• _WHAT THE TASK REQUIRES_
Could you reproduce the records below word for word, from the line with "The width and" to the line with "[469, 1286]", both lines included, leaving out the pictures?

**** ITEMS ****

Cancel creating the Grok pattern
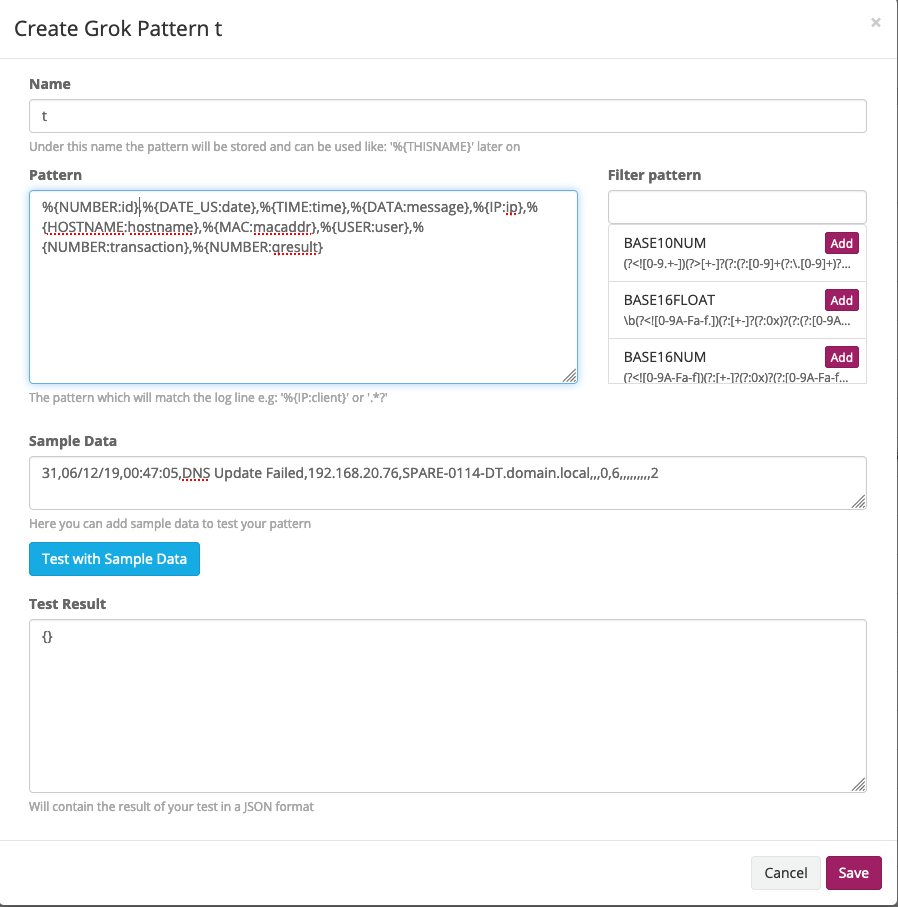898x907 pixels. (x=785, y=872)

****
**** ITEMS ****

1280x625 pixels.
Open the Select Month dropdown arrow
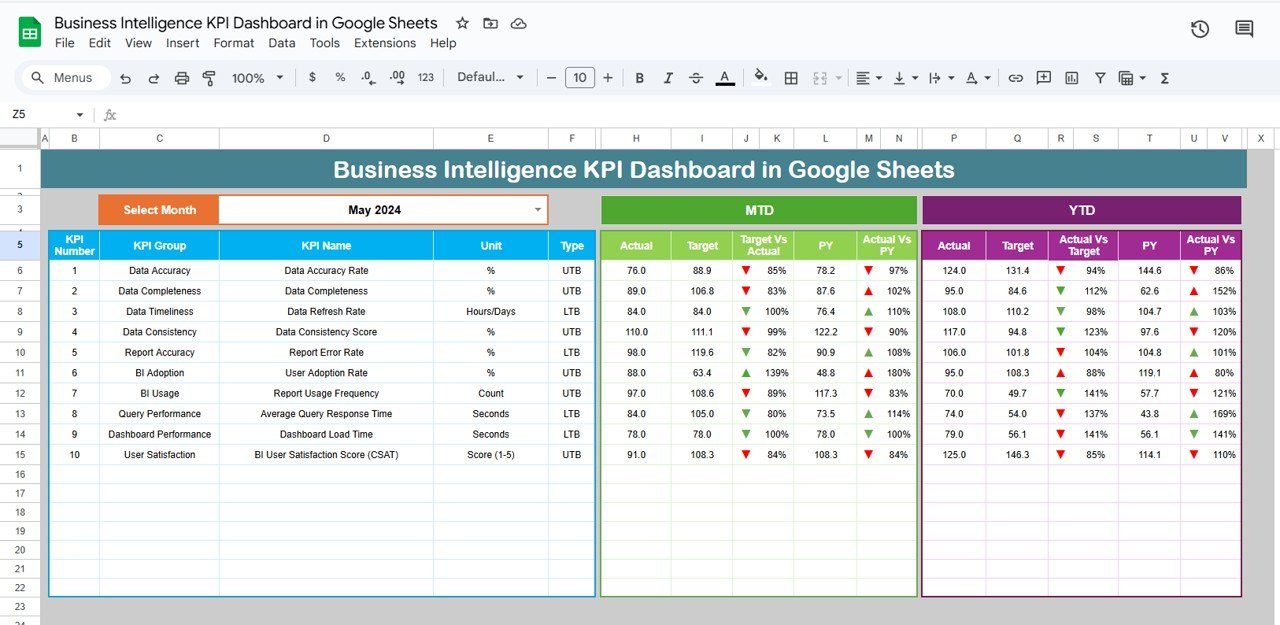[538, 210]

****
**** ITEMS ****

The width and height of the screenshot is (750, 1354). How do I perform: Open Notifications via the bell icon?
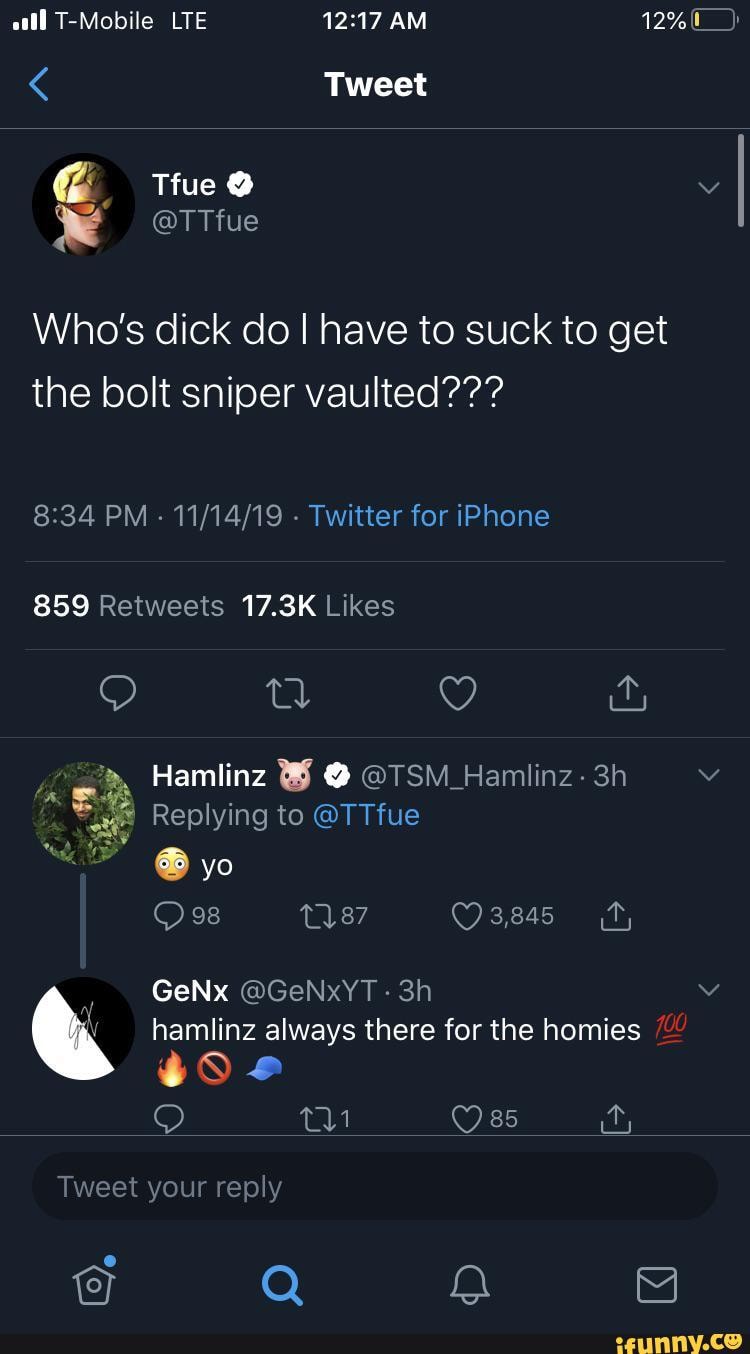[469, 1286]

****

• _RESULT OF THE TASK_
The width and height of the screenshot is (750, 1354). How do I perform: Open Notifications via the bell icon?
[469, 1286]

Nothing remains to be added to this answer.